## Excerpted data
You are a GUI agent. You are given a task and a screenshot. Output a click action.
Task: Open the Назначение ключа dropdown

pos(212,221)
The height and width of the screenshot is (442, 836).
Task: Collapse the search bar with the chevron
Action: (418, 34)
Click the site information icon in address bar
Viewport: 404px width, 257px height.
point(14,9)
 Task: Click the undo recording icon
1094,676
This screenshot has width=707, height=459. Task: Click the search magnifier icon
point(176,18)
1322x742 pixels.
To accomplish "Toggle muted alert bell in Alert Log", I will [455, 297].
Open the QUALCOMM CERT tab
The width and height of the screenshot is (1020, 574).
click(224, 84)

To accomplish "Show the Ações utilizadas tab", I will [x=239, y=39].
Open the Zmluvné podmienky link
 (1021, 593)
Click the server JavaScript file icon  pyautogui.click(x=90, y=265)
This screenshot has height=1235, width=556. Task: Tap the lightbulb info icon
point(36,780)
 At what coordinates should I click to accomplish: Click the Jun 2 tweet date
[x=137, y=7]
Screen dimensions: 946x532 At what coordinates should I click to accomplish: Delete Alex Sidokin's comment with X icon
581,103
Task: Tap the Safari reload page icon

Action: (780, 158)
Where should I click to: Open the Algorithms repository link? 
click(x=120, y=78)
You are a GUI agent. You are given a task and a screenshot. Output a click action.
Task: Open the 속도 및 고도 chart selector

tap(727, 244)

## What you need to do
Rewrite the lines from the one containing "Screen dimensions: 946x532" through the end of the items, inclusive, with "chart selector" changed to "chart picker" and nothing else altered.

## In response
Screen dimensions: 946x532 At what coordinates should I click to accomplish: Delete Alex Sidokin's comment with X icon
581,103
Task: Tap the Safari reload page icon

Action: (780, 158)
Where should I click to: Open the Algorithms repository link? 
click(x=120, y=78)
You are a GUI agent. You are given a task and a screenshot. Output a click action.
Task: Open the 속도 및 고도 chart picker

tap(727, 244)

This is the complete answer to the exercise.